3.1 Task Formulation

Let X={x1, x2, …, xn} denote a comment of n characters, let S = {s1,1, s1,2, …, si,j, …, sn,n} be the set of all possible enumerated spans in X, which i and j are the start and end of a character position for a span. Each span may be an aspect term or an opinion term of a comment. The objective of the ASQP task is to extract all possible quadruples (aspect term, opinion term, aspect category, sentiment polarity) in X, where the aspect term and the opinion term are subsets of S. The aspect category and the sentiment polarity are from pre-defined category sets  C and P. There may be an overlap between aspect terms and opinion terms in this study. Scilicet, there exists the aspect category si,j and the opinion term sk,l where i < k <j.

=== GOAL ===
According to the task formulation, what sets do the aspect category and the sentiment polarity come from? The entries after the task formulation are not needed here.

=== INFORMATION SUPPLIED ===
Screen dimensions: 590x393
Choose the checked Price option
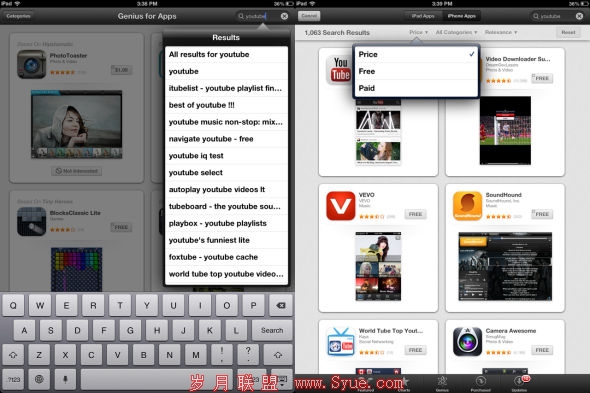point(416,54)
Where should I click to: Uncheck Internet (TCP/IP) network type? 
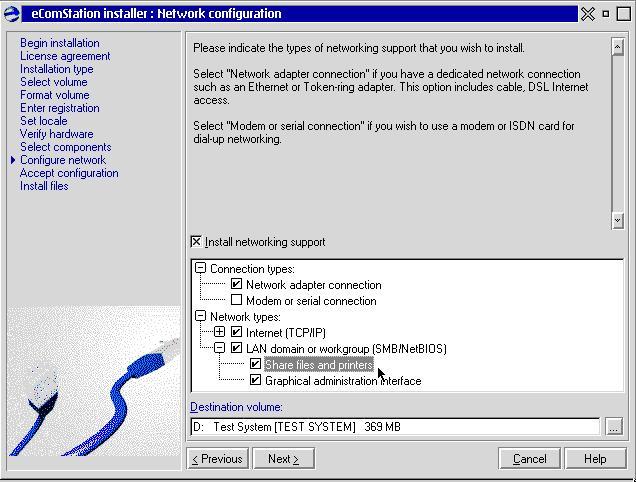(x=237, y=332)
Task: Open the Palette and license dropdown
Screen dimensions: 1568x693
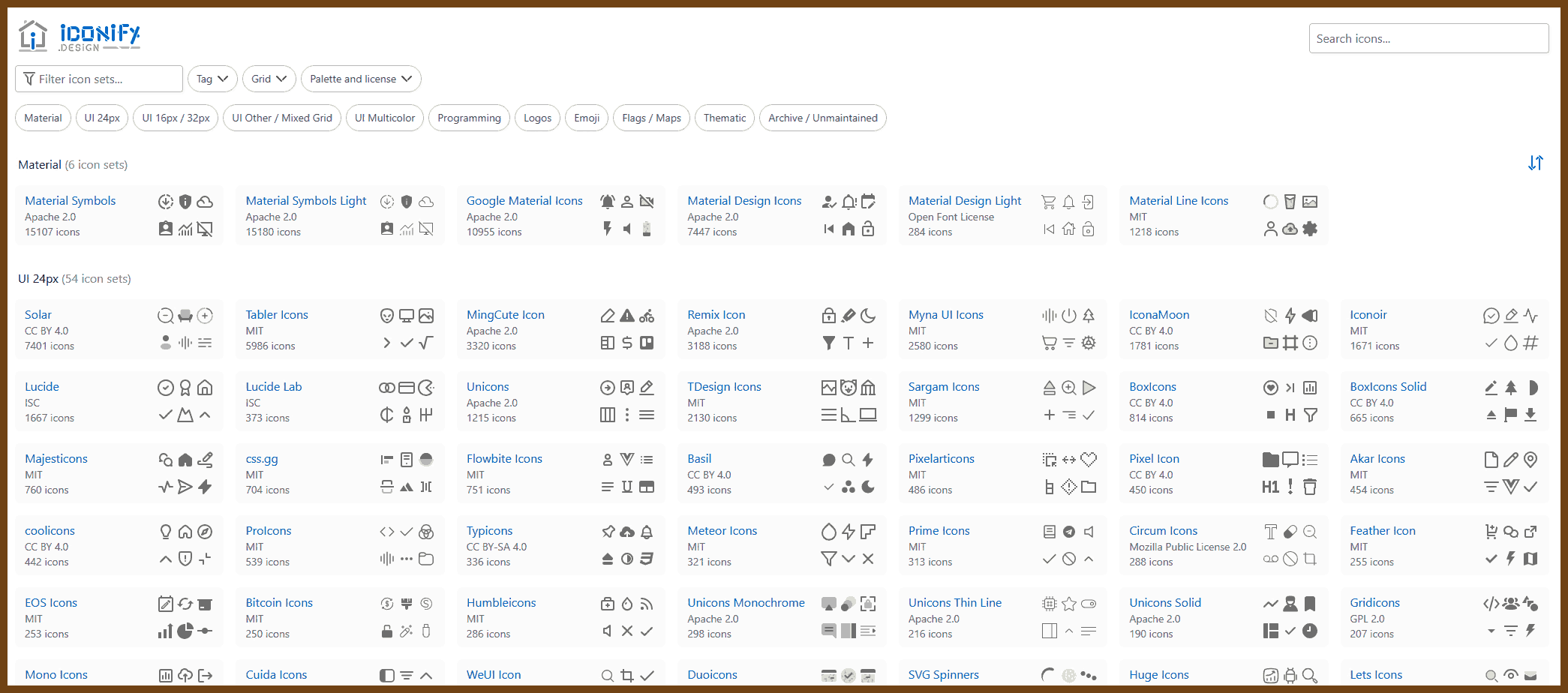Action: click(361, 79)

=== SOLUTION TO THIS PROBLEM ===
They come from the pre-defined category sets C and P.